→ **WHAT YOU HAVE TO DO**: Please return all of the entries below exactly as they are written.

[Items from a dataset]
=-=-=-=-=

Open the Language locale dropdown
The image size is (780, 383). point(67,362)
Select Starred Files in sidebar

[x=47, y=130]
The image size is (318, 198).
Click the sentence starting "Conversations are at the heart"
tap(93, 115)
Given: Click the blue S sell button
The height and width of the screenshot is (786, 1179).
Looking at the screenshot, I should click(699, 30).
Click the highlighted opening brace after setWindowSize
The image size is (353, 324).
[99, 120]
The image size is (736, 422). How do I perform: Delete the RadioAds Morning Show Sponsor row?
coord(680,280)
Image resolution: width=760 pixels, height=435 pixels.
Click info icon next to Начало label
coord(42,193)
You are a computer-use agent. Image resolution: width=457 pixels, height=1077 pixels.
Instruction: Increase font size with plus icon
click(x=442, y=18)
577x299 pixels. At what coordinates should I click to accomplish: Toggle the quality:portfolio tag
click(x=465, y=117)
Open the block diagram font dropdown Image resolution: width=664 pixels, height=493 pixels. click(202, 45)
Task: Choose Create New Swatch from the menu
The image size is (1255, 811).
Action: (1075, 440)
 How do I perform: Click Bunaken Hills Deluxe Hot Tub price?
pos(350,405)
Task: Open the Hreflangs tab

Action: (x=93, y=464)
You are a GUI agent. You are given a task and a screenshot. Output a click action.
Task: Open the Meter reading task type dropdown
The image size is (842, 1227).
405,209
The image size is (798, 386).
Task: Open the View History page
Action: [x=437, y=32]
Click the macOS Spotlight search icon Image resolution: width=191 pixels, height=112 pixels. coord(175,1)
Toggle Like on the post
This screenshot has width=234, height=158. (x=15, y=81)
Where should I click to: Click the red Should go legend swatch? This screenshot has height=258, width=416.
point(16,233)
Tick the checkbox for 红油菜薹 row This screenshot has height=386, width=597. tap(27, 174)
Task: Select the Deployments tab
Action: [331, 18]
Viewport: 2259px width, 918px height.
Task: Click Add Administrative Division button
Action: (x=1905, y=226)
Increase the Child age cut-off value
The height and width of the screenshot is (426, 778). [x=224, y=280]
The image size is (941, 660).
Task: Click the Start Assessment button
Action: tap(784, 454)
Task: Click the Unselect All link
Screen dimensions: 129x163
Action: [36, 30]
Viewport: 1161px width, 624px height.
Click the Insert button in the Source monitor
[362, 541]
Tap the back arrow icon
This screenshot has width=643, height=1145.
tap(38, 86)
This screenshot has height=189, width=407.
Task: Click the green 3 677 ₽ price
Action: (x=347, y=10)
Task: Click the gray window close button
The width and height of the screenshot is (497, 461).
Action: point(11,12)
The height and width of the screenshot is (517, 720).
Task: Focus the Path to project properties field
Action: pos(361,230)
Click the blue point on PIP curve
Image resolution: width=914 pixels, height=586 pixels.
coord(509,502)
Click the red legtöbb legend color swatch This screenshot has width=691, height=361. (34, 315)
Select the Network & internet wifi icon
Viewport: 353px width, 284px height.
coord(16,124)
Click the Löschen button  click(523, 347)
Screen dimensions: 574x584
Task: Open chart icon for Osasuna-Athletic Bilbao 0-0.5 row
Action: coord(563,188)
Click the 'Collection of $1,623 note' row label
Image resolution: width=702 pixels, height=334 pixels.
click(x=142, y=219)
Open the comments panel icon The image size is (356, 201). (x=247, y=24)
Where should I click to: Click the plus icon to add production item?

=-=-=-=-=

→ **FINISHED EXERCISE**:
Open the Language locale dropdown
The image size is (780, 383). point(67,362)
Select Starred Files in sidebar

[x=47, y=130]
The image size is (318, 198).
Click the sentence starting "Conversations are at the heart"
tap(93, 115)
Given: Click the blue S sell button
The height and width of the screenshot is (786, 1179).
Looking at the screenshot, I should click(699, 30).
Click the highlighted opening brace after setWindowSize
The image size is (353, 324).
[99, 120]
The image size is (736, 422). How do I perform: Delete the RadioAds Morning Show Sponsor row?
coord(680,280)
Image resolution: width=760 pixels, height=435 pixels.
Click info icon next to Начало label
coord(42,193)
You are a computer-use agent. Image resolution: width=457 pixels, height=1077 pixels.
Instruction: Increase font size with plus icon
click(x=442, y=18)
577x299 pixels. At what coordinates should I click to accomplish: Toggle the quality:portfolio tag
click(x=465, y=117)
Open the block diagram font dropdown Image resolution: width=664 pixels, height=493 pixels. click(202, 45)
Task: Choose Create New Swatch from the menu
The image size is (1255, 811).
Action: (1075, 440)
 How do I perform: Click Bunaken Hills Deluxe Hot Tub price?
pos(350,405)
Task: Open the Hreflangs tab

Action: (x=93, y=464)
You are a GUI agent. You are given a task and a screenshot. Output a click action.
Task: Open the Meter reading task type dropdown
The image size is (842, 1227).
405,209
The image size is (798, 386).
Task: Open the View History page
Action: [x=437, y=32]
Click the macOS Spotlight search icon Image resolution: width=191 pixels, height=112 pixels. coord(175,1)
Toggle Like on the post
This screenshot has width=234, height=158. (x=15, y=81)
Where should I click to: Click the red Should go legend swatch? This screenshot has height=258, width=416.
point(16,233)
Tick the checkbox for 红油菜薹 row This screenshot has height=386, width=597. tap(27, 174)
Task: Select the Deployments tab
Action: [331, 18]
Viewport: 2259px width, 918px height.
Task: Click Add Administrative Division button
Action: (x=1905, y=226)
Increase the Child age cut-off value
The height and width of the screenshot is (426, 778). [x=224, y=280]
The image size is (941, 660).
Task: Click the Start Assessment button
Action: tap(784, 454)
Task: Click the Unselect All link
Screen dimensions: 129x163
Action: [36, 30]
Viewport: 1161px width, 624px height.
Click the Insert button in the Source monitor
[362, 541]
Tap the back arrow icon
This screenshot has width=643, height=1145.
tap(38, 86)
This screenshot has height=189, width=407.
Task: Click the green 3 677 ₽ price
Action: (x=347, y=10)
Task: Click the gray window close button
The width and height of the screenshot is (497, 461).
Action: point(11,12)
The height and width of the screenshot is (517, 720).
Task: Focus the Path to project properties field
Action: pos(361,230)
Click the blue point on PIP curve
Image resolution: width=914 pixels, height=586 pixels.
coord(509,502)
Click the red legtöbb legend color swatch This screenshot has width=691, height=361. (34, 315)
Select the Network & internet wifi icon
Viewport: 353px width, 284px height.
coord(16,124)
Click the Löschen button  click(523, 347)
Screen dimensions: 574x584
Task: Open chart icon for Osasuna-Athletic Bilbao 0-0.5 row
Action: coord(563,188)
Click the 'Collection of $1,623 note' row label
Image resolution: width=702 pixels, height=334 pixels.
click(x=142, y=219)
Open the comments panel icon The image size is (356, 201). (x=247, y=24)
Where should I click to: Click the plus icon to add production item?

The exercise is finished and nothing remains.